FYI, I was able to do the migration by casting ManifestFile
to GenericManifestFile, resetting sequence number and snapshot id and
adding them to AppendFiles.

On Mon, Jun 28, 2021 at 3:49 PM Huadong Liu <hu...@gmail.com> wrote:

> Hi,
>
> I am trying to migrate an Iceberg Hadoop table to a table using the hive
> catalog.
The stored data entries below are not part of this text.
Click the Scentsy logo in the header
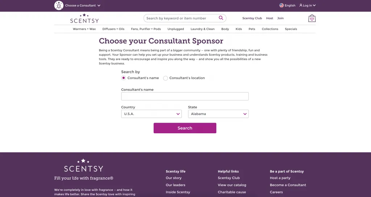click(84, 18)
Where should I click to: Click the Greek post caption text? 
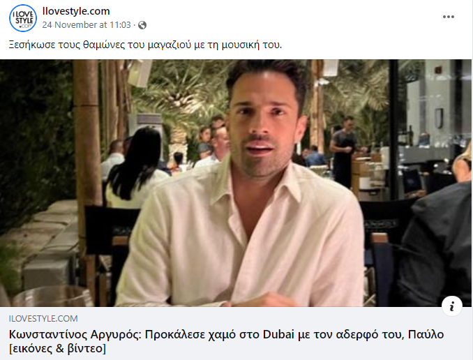coord(145,45)
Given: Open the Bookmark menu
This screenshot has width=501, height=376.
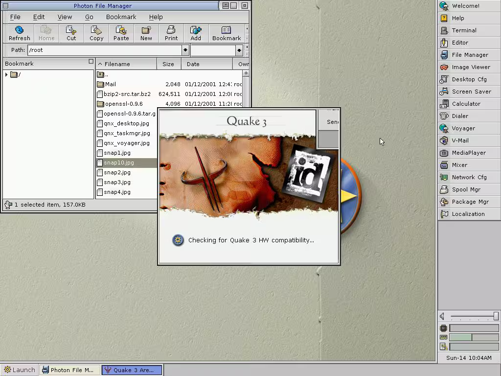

Luckily the table is appended only, so there are no delete files.
> It is not clear which APIs were used in a previous post
> <https://lists.apache.org/thread.html/r39f2c773bc06889cb19d7de3729d868fccbafbafcfab1922332a4dc6%40%3Cdev.iceberg.apache.org%3E>
> .
>
> The list of ManifestFiles in the current snapshot can be obtained with the
> Snapshot allManifests
> <https://iceberg.apache.org/javadoc/0.11.1/org/apache/iceberg/Snapshot.html#allManifests-->
> API. However, they cannot be added to the new table's AppendFiles
> <https://iceberg.apache.org/javadoc/0.11.1/org/apache/iceberg/AppendFiles.html> for
> committing because the snapshot id needs to be blank
> <https://github.com/apache/iceberg/blob/master/core/src/main/java/org/apache/iceberg/MergeAppend.java#L55>
> .
>
> Alternatively, the table snapshots
> <https://iceberg.apache.org/javadoc/0.11.1/org/apache/iceberg/Table.html#snapshots--> API
> can be used to get all snapshots of the table. From there, data files for
> each snapshot can be obtained with addedFiles
> <https://iceberg.apache.org/javadoc/0.11.1/org/apache/iceberg/Snapshot.html#addedFiles-->
> API and then added to AppendFiles of the new table with hive catalog.
>
> I am not sure the latter is correct for the migration. Any input is
> appreciated.
>
> --
> Huadong
>

Re: migrating Hadoop tables to tables with hive catalog

Posted by Huadong Liu <hu...@gmail.com>.
Thank you all. That saves rewriting all the manifest files, which is a lot.
I did the following and it seems to be working fine.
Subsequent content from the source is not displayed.